How might assessment of the success of the Bulletin be accomplished? This is not only an issue about alumnae relations. (See, for instance, Tony Rothman's humorous essay, "A Physicist on Madison Avenue," which details the impossibility of pinpointing the factors common to the best-selling issues of Scientific American.) In larger terms, how can we assess success? For instance, we make assumptions that what we do in the classroom has an effect on our students. But what constitutes accurate measures of effect? If what we most value is creating experiences that will be of use in our students' lives thirty years from now, but are under heavy pressure to achieve shorter-term goals (such as preparing them for graduate school or the MCATs), then what is "unquantifiable" gets trumped by what is quantifiable (more precisely and insidiously, by the myth of what we think the quantifiable would show, could we measure it....) So: "welcome to Alumnae Relations," where fundraising is accomplished largely through "friend-"raising--and where you can seldom assess the personal effect of the experiences you are providing.

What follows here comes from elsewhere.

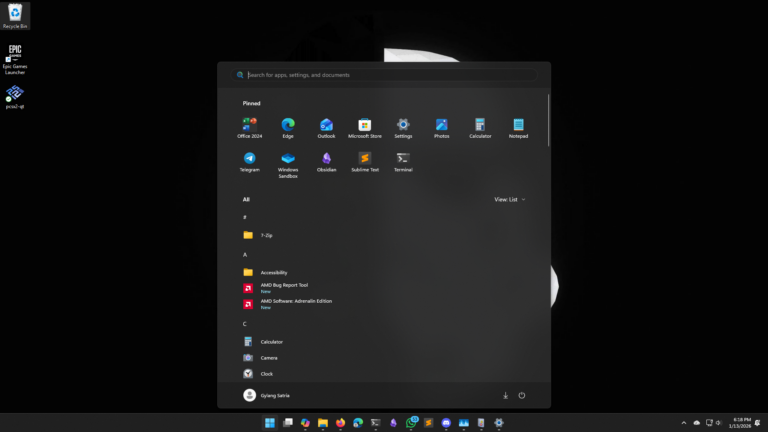768x432 pixels.
Task: Launch Terminal from pinned apps
Action: [403, 161]
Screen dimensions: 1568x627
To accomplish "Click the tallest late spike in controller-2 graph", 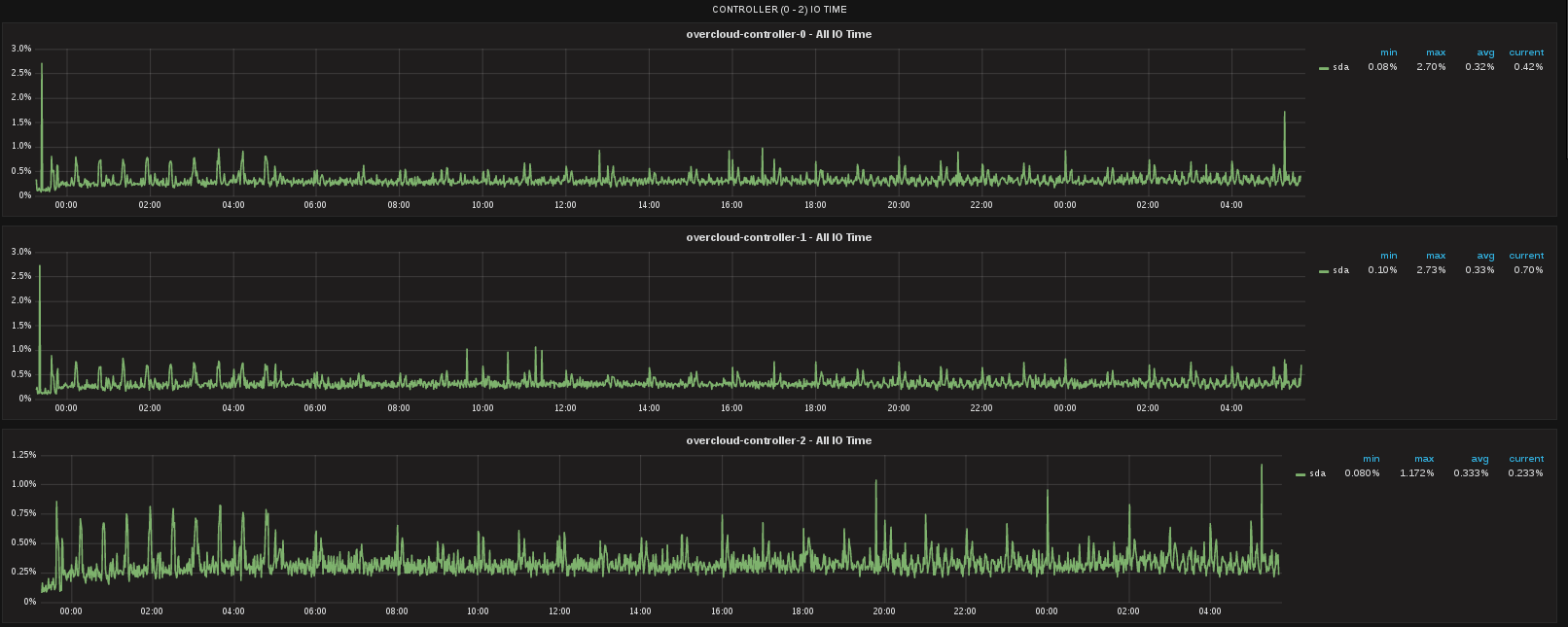I will pos(1262,467).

It was not thought possible to disassociate the work we do--as editors, as fundraisers, as teachers and researchers--from the need for immediate payback. Jan described a "detailed reader survey" that the Alumnae Association hopes to conduct next year: it will include focus groups, interviews and short-answer questions, which will provide "numbers as far as we can get." But wasn't the take-home lesson of last week's discussion about the work of Henry Mayhew that numbers are not useful when de-coupled from case studies and descriptions of individual experiences? There is another, perhaps more accurate myth about Bryn Mawr which many of us could sign on to: that this is the educational home for feisty, single-minded individualists. Do we not attend to this myth because it is not quantifiable, in the way a Ph.D. is? Perhaps an even larger myth is operative here: the notion that an institution has a clear goal, a focus which we can both articulate and achieve. Such an idea is deeply flawed; all of us have participated in institutions (including this one) in which what is done is counter to stated goals. Even the notion that our teaching is instrumental--that our students/readers "get it" and "will do something with it"--is a questionable one.

This conversation is invited to continue online and will conclude for the semester next Monday, December 8, when Paul Grobstein (Biology) will lead a discussion of "Quantity, Quality and Value: A View from the Brain."